* Trecho do texto:
Todo esse cenário revela um quadro em que a consciência não pode mais se dar ao luxo de ser artigo de luxo. Se consumir alimentos que não contribuem para o aquecimento global ou produtos responsáveis com as condições de trabalho ao longo das cadeias de suprimento, era “moderno e chique”, passará a ser questão de ordem.
Se as empresas escolhiam as ações sociais e ambientais mais “bacanas” para constarem em anuários em belas edições gráficas de responsabilidade socioambiental, agora a mensuração dos efeitos maléficos socioambientais de seus produtos e serviços deve virar tão obrigatório quanto reportar a geração de caixa e a política de distribuição de dividendos. Investidores, acostumados a pensar apenas em risco e retorno como as variáveis a serem consideradas nos ativos dos seus portfólios, talvez passem a conviver com o imperativo de calcular o trinômio risco, retorno e impacto na equação. Se eleitores não entenderem a diferença entre fatos e mentiras e continuarem a se colocar a serviço da desinformação apenas por “opinião ideológica”, é nossa própria democracia que estará em risco em escala global.
Isso tudo pode soar incômodo. Mas a cada ano soará menos alarmista. Porque alarmismo é quando tudo está em ordem e há um “chato” dizendo que o desastre está por vir. Agora que o desastre chegou e, em diversas dimensões, a hora é de agir!
MAS AGIR COMO?

* Registros extraídos:
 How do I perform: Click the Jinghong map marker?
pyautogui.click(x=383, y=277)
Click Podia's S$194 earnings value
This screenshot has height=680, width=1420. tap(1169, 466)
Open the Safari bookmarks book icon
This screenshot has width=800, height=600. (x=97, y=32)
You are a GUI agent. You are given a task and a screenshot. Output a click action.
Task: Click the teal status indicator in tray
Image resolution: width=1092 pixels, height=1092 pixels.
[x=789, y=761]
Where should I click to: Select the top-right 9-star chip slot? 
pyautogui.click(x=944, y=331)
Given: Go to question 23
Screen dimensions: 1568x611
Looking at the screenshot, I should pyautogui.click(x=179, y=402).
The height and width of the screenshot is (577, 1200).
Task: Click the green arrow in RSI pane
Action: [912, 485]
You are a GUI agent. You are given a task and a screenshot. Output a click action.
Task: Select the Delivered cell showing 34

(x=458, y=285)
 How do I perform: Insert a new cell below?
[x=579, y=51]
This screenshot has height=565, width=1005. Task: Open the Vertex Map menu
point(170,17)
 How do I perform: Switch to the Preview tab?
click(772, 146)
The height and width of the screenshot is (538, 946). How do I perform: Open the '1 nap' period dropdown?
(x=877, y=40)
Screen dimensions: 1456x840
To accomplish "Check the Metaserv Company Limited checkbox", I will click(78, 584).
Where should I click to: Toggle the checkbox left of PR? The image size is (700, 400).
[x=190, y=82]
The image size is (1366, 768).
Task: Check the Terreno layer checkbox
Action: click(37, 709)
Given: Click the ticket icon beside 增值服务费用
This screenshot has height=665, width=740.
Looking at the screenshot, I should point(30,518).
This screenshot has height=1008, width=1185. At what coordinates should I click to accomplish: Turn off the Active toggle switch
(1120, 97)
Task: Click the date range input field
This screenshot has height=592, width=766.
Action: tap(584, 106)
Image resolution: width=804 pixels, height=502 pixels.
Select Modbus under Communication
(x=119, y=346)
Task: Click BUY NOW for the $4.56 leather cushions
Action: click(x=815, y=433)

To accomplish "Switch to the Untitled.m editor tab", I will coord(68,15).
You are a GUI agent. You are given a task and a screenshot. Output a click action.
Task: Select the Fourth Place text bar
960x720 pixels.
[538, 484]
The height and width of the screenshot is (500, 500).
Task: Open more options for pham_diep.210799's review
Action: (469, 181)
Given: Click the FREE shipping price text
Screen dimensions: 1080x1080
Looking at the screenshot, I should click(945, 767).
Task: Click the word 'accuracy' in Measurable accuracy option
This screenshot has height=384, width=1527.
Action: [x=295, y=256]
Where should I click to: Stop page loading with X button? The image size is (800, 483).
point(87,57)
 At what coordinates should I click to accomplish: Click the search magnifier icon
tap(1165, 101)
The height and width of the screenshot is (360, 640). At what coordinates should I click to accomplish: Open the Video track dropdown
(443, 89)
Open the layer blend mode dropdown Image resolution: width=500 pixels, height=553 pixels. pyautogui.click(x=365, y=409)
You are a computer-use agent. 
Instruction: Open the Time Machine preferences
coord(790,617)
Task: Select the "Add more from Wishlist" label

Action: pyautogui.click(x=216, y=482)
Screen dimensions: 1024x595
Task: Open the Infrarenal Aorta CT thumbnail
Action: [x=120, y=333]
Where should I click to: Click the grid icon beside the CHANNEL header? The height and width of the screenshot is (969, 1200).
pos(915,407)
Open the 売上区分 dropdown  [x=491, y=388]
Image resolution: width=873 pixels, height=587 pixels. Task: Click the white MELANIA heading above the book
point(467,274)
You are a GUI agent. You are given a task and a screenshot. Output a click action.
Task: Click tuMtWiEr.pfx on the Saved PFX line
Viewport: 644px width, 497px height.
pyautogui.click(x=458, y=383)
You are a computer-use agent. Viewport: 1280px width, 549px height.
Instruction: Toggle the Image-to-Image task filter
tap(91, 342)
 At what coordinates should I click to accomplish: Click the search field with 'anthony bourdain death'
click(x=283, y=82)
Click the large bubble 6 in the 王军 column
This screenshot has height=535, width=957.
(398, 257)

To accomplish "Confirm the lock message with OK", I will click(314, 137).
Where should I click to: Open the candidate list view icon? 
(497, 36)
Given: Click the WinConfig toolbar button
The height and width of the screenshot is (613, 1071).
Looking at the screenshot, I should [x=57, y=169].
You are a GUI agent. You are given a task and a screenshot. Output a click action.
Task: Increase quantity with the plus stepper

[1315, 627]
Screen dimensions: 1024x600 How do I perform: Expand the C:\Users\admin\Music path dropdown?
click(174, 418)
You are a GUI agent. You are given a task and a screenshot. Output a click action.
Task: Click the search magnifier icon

* Objetivo do exercício: Reproduza sem alterações a parte do texto sobre responsabilidade socioambiental que começa nas palavras “Isso tudo pode” e vai até depois de “MAS AGIR COMO?”. O material não tem nenhum papel aqui.

* Resposta escrita:
Isso tudo pode soar incômodo. Mas a cada ano soará menos alarmista. Porque alarmismo é quando tudo está em ordem e há um “chato” dizendo que o desastre está por vir. Agora que o desastre chegou e, em diversas dimensões, a hora é de agir!
MAS AGIR COMO?